The 3 months correlation between Askari and Atlas is 0.93. Overlapping area represents the amount of risk that can be diversified away by holding Askari General Insurance and Atlas Insurance in the same portfolio, assuming nothing else is changed. The correlation between historical prices or returns on Atlas Insurance and Askari General is a relative statistical measure of the degree to which these equity instruments tend to move together. The correlation coefficient measures the extent to which returns on Askari General Insurance are associated (or correlated) with Atlas Insurance. Values of the correlation coefficient range from -1 to +1, where. The correlation of zero (0) is possible when the price movement of Atlas Insurance has no effect on the direction of Askari General i.e., Askari General and Atlas Insurance go up and down completely randomly.

Pair Corralation between Askari General and Atlas Insurance

Assuming the 90 days trading horizon Askari General is expected to generate 1.69 times less return on investment than Atlas Insurance. In addition to that, Askari General is 1.23 times more volatile than Atlas Insurance. It trades about 0.14 of its total potential returns per unit of risk. Atlas Insurance is currently generating about 0.3 per unit of volatility. If you would invest  3,964  in Atlas Insurance on September 5, 2024 and sell it today you would earn a total of  1,599  from holding Atlas Insurance or generate 40.34% return on investment over 90 days.
Time Period3 Months [change]
DirectionMoves Together 
StrengthVery Strong
Accuracy100.0%
ValuesDaily Returns

Askari General Insurance  vs.  Atlas Insurance

 Performance 
       Timeline  
Askari General Insurance 

Risk-Adjusted Performance

11 of 100

 
Weak
 
Strong
Good
Compared to the overall equity markets, risk-adjusted returns on investments in Askari General Insurance are ranked lower than 11 (%) of all global equities and portfolios over the last 90 days. Despite somewhat weak basic indicators, Askari General sustained solid returns over the last few months and may actually be approaching a breakup point.
Atlas Insurance 

Risk-Adjusted Performance

23 of 100

 
Weak
 
Strong
Solid
Compared to the overall equity markets, risk-adjusted returns on investments in Atlas Insurance are ranked lower than 23 (%) of all global equities and portfolios over the last 90 days. Despite somewhat weak basic indicators, Atlas Insurance sustained solid returns over the last few months and may actually be approaching a breakup point.

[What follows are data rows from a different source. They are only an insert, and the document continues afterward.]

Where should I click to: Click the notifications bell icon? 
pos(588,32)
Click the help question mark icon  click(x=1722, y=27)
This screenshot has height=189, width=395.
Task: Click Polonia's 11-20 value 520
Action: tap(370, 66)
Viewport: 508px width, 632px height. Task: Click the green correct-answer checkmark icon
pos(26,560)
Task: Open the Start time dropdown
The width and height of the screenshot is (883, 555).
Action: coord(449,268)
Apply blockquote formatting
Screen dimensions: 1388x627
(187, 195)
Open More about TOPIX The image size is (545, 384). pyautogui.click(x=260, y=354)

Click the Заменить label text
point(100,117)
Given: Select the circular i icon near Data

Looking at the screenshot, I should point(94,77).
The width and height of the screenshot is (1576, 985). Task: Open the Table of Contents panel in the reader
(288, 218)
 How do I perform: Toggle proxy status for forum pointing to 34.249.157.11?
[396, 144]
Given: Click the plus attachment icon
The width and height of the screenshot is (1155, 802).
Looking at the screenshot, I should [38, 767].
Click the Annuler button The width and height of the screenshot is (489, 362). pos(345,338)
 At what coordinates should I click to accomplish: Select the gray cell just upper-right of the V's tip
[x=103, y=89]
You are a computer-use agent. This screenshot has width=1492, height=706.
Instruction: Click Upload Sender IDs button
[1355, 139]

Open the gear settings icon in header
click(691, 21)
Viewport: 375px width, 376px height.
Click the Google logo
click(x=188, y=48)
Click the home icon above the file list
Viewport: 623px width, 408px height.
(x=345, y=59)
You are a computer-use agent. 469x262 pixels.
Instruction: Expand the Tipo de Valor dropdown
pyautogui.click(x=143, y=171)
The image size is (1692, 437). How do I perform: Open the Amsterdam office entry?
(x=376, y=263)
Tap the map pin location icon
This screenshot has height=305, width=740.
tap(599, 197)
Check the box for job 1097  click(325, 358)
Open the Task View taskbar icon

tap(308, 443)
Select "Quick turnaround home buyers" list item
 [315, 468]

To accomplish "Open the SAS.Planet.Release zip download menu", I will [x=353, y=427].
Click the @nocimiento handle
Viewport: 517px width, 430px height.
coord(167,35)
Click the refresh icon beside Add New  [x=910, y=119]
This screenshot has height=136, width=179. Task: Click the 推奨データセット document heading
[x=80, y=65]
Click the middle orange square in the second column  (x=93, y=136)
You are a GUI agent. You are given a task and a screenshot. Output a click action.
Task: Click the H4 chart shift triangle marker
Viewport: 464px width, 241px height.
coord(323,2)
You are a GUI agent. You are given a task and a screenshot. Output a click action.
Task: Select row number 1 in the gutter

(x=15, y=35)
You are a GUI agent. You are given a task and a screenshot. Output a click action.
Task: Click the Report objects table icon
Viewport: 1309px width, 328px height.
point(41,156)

Askari General and Atlas Insurance Volatility Contrast

   Predicted Return Density   
       Returns  

Pair Trading with Askari General and Atlas Insurance

The main advantage of trading using opposite Askari General and Atlas Insurance positions is that it hedges away some unsystematic risk. Because of two separate transactions, even if Askari General position performs unexpectedly, Atlas Insurance can make up some of the losses. Pair trading also minimizes risk from directional movements in the market. For example, if an entire industry or sector drops because of unexpected headlines, the short position in Atlas Insurance will offset losses from the drop in Atlas Insurance's long position.
The idea behind Askari General Insurance and Atlas Insurance pairs trading is to make the combined position market-neutral, meaning the overall market's direction will not affect its win or loss (or potential downside or upside). This can be achieved by designing a pairs trade with two highly correlated stocks or equities that operate in a similar space or sector, making it possible to obtain profits through simple and relatively low-risk investment.
Check out your portfolio center.
Note that this page's information should be used as a complementary analysis to find the right mix of equity instruments to add to your existing portfolios or create a brand new portfolio. You can also try the Equity Analysis module to research over 250,000 global equities including funds, stocks and ETFs to find investment opportunities.